On 1 October, Wolfgang M. Heckl took the reins of one of the largest museums of science and technology worldwide, the Deutsches Museum in Munich. The new general director most recently headed an interdisciplinary team in the field of nanoscience at the University of Munich and will continue to do research, at a reduced level, with that team.
Julia King became principal of the faculty of engineering at Imperial College London in September. Formerly chief executive of the Institute of Physics in the UK, she succeeded Frank Leppington, who was acting principal from March to September 2004 and has now retired.

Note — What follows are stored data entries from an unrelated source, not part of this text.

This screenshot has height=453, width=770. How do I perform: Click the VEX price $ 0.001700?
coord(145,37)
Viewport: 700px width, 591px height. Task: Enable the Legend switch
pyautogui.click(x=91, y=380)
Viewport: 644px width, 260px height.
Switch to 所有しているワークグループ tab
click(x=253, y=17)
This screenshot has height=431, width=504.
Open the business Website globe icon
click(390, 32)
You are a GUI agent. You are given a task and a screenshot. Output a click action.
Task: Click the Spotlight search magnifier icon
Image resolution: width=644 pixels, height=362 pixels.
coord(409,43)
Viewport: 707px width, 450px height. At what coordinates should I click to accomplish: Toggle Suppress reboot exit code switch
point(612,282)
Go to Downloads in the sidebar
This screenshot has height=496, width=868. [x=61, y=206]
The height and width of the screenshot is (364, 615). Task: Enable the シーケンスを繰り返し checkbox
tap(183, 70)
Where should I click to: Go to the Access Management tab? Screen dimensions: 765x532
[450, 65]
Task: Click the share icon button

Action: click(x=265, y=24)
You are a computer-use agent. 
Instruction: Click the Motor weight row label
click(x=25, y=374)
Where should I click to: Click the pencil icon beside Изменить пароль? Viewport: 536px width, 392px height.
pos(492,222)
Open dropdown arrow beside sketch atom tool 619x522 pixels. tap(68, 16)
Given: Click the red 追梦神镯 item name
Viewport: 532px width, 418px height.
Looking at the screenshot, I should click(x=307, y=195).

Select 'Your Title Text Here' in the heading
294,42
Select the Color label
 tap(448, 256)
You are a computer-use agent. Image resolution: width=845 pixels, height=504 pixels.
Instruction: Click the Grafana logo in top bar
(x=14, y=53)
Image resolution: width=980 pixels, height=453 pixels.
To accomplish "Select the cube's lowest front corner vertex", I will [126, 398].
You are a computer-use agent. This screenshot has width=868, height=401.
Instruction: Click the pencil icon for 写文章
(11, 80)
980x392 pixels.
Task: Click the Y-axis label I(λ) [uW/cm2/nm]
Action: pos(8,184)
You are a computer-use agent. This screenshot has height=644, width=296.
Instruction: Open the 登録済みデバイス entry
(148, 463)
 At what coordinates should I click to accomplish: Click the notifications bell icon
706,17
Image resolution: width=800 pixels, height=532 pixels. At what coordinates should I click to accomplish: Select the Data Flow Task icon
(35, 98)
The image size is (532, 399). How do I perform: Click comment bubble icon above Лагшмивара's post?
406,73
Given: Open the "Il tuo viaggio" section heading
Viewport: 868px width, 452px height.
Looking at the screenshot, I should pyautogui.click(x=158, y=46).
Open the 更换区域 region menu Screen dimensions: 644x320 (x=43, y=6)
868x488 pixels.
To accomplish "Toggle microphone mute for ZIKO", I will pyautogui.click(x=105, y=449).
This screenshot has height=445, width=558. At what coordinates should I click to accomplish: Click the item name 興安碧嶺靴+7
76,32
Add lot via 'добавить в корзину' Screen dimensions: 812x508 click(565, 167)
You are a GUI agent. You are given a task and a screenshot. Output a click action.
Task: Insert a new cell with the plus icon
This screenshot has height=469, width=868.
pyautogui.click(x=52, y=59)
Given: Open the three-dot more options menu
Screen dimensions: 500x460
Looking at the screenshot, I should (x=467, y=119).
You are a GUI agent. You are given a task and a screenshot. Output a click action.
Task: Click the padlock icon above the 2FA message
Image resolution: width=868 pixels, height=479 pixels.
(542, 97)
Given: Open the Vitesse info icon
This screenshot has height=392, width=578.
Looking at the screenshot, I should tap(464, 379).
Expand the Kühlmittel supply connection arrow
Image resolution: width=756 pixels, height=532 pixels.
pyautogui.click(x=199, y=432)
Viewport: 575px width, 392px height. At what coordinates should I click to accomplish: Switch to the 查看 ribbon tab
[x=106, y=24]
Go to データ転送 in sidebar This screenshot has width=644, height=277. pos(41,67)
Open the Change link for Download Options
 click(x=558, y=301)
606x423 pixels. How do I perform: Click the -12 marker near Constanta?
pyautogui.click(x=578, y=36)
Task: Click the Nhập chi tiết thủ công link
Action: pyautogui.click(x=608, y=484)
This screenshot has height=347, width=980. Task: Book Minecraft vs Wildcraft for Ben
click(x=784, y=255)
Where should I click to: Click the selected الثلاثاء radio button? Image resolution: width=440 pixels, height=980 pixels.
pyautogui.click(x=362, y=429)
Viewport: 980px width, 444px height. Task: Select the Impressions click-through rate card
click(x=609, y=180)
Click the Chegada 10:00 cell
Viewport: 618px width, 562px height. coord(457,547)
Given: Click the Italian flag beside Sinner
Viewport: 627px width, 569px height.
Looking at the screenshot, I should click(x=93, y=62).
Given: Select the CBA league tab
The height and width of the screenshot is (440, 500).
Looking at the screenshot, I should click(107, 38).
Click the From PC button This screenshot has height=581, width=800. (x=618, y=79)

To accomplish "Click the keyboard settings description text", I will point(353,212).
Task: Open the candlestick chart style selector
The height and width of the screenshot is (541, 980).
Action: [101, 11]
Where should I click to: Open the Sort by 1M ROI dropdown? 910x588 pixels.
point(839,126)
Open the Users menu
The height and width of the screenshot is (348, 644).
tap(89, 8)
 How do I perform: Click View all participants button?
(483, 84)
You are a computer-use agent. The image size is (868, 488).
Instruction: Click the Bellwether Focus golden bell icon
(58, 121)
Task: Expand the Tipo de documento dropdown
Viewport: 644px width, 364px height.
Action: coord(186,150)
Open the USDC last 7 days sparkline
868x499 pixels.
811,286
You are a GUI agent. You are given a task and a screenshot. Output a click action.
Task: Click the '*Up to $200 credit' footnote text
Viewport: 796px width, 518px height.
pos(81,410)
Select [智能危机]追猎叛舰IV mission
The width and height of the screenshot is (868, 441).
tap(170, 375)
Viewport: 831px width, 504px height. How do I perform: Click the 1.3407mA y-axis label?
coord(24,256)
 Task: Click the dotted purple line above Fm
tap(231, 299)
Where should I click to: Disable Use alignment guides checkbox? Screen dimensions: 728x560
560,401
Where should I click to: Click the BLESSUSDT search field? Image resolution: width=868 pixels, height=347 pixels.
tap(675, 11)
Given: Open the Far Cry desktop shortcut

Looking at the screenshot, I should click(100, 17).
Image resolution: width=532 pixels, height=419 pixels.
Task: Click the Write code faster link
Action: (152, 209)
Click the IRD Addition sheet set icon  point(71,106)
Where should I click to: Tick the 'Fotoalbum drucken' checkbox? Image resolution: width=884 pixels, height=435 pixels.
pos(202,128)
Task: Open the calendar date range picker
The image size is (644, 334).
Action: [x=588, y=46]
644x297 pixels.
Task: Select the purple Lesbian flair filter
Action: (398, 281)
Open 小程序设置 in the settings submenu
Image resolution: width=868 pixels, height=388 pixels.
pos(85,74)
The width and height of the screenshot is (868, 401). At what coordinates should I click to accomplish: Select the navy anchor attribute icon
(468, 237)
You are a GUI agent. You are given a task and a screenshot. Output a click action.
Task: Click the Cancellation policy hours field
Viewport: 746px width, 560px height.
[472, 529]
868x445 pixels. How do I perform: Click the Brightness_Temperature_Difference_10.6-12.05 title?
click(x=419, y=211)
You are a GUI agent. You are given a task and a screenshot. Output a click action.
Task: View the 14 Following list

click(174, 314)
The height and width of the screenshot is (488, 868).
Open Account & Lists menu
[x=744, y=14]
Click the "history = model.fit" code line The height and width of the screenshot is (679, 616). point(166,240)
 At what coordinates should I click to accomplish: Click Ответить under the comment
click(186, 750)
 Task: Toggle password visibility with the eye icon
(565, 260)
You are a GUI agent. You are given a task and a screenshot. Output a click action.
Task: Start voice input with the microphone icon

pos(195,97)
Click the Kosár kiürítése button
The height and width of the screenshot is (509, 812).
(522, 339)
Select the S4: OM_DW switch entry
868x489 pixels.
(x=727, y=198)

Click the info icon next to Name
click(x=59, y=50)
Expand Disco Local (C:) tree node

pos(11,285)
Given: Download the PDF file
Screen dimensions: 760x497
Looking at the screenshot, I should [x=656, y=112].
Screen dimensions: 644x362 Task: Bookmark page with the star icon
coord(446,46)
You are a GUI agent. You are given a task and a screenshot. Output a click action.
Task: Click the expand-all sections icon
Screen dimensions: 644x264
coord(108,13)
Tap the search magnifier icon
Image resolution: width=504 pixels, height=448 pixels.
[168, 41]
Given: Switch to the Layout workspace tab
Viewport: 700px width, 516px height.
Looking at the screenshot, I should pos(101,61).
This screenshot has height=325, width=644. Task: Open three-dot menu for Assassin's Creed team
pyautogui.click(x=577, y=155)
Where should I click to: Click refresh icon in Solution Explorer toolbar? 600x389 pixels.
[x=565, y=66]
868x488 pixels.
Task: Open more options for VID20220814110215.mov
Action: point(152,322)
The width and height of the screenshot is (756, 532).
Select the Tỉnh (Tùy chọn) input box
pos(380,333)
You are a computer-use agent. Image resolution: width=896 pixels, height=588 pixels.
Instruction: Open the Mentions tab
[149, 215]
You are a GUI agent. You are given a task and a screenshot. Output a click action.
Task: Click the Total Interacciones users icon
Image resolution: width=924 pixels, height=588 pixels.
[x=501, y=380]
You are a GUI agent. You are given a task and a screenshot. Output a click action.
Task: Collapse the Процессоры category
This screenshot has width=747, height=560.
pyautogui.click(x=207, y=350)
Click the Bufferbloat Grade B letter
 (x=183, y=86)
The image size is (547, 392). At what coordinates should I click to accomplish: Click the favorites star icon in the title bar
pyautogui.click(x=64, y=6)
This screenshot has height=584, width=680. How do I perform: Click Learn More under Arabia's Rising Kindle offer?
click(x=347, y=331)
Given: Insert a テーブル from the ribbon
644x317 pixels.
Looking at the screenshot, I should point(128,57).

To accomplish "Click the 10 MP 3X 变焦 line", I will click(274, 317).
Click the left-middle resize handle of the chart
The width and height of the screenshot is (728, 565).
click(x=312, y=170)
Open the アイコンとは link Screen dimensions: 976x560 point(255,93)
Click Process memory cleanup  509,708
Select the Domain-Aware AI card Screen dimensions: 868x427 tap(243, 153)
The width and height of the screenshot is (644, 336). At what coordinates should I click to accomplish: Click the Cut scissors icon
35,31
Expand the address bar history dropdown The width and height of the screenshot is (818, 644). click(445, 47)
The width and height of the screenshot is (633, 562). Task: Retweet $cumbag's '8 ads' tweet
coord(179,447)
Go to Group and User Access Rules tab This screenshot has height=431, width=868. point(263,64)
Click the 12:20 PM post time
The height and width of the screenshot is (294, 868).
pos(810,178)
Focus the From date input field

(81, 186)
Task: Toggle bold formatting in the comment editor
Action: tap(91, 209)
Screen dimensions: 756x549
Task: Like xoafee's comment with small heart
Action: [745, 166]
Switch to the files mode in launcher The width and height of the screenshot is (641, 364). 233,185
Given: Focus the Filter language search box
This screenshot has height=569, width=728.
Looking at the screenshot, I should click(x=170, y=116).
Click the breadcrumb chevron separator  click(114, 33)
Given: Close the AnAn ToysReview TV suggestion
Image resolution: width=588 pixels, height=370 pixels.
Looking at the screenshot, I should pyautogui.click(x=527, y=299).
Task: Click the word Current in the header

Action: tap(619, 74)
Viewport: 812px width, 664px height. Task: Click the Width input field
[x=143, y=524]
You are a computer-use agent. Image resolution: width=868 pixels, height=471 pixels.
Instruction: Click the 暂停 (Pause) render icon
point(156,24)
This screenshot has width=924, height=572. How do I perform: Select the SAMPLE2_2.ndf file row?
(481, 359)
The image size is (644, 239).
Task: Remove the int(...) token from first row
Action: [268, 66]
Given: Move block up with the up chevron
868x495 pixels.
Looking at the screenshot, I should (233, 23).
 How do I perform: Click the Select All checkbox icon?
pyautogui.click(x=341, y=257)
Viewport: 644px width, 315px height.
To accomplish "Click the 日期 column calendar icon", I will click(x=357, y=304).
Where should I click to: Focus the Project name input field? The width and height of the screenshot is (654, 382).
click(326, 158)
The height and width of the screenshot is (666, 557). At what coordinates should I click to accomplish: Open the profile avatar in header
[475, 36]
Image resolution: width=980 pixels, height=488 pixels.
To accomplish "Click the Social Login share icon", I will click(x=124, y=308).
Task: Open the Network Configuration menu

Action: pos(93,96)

Deborah Jin, a physicist at NIST and an adjoint associate professor at the University of Colorado at Boulder, received a 2004 Service to America Medal in science and technology from the Partnership for Public Service at a ceremony in Washington, DC, in September. She was recognized for creating “a new form of matter that researchers hope will help unravel the mysteries of conductivity,” according to the PPS.
The Association for Women in Science, based in Washington, DC, appointed Susan L. Ganter this past July as its new executive director. On leave from her position as an associate professor of mathematical sciences at Clemson University, Ganter, whose prior work includes a research fellowship at NSF and a program directorship with the American Association for Higher Education, succeeds Catherine Didion, who served for 14 years. Didion is now CEO of the new Washington office of the International Network of Women in Science and Engineering, based in Ottawa, Ontario.
Chris G. Van de Walle joined the materials department of the University of California, Santa Barbara, in July as a professor of computational materials. He also will be associated with the California NanoSystems Institute, a multidisciplinary facility jointly operated by UCLA and UCSB. Van de Walle previously was a principal scientist at the Palo Alto Research Center (formerly Xerox PARC) in California.